Russian painter (1844–1911)

Vassily Maximovich Maximov (Васи́лий Максимо́вич Макси́мов; – ) was a Russian painter, a prominent member of the Peredvizhniki group.

==Biography==
Maximov was born to a peasant family in the village of Lopino in the Saint Petersburg Governorate, near Novaya Ladoga. He became an orphan early and worked for an Iconpainting shop, where he first learned to paint. In 1863 he entered the Imperial Academy of Arts and in 1864 he became a member of an Artel of Artists created by P.N. Krestonovtsev by the example of Ivan Kramskoi. The artel existed only one year and was then disbanded. Maximov painted the Sick Child (1864) at that time, when received a Gold Medal of the Academia.
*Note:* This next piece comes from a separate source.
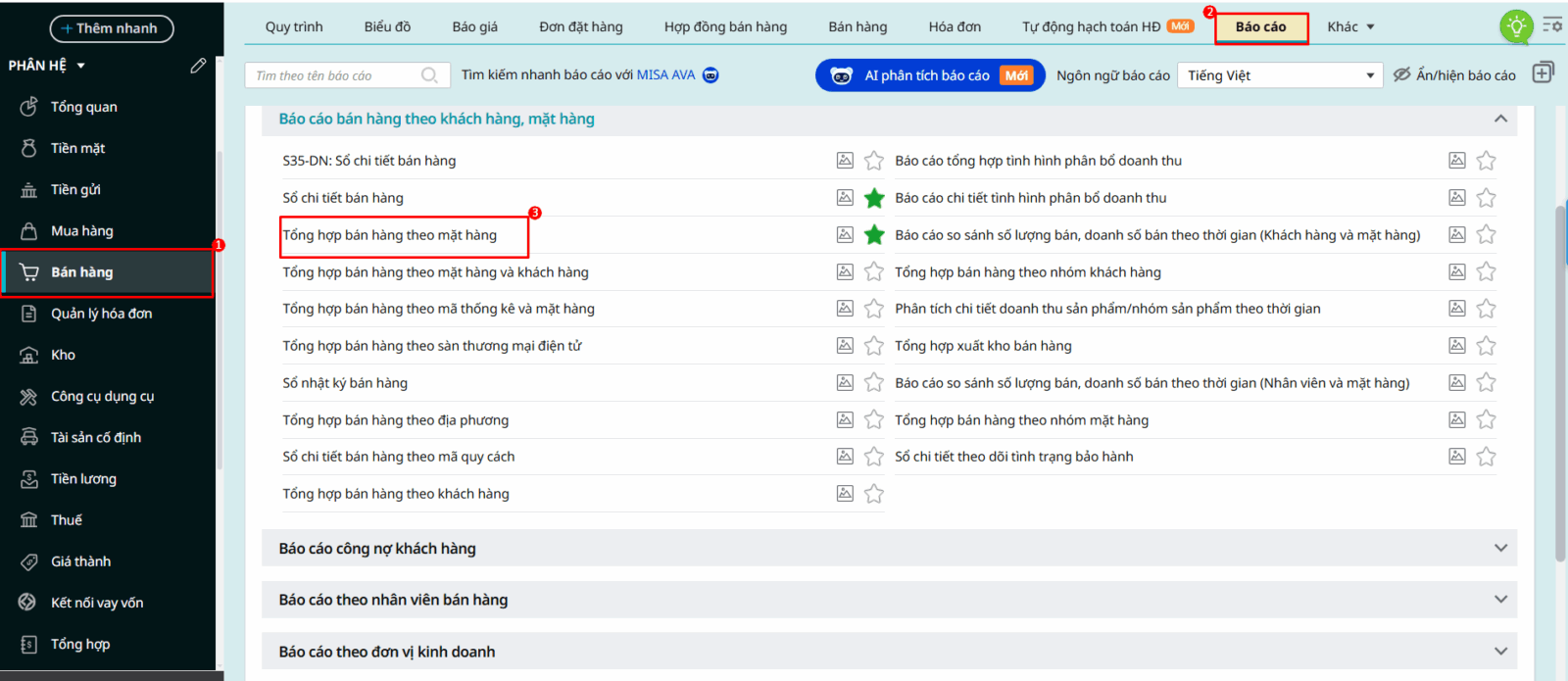The width and height of the screenshot is (1568, 681).
Task: Open preview image icon for Tổng hợp xuất kho bán hàng
Action: pyautogui.click(x=1457, y=346)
He completed all the courses of the Academy in three years. In 1865 he (like the group of fourteen led by Ivan Kramskoi had done earlier) refused to take part in the competitions for the Major Gold Medal by Academia. He argued that he did not need to study abroad (that was a part of the prize) but rather would study the Russian village. Indeed, after graduation from the Academia he moved to the village of Shubino, in the gubernia of Tver, where he painted the peasant life, earning money as a painting teacher of the Princes Golenischev-Kutuzov (descendants of Mikhail Illarionovich Kutuzov).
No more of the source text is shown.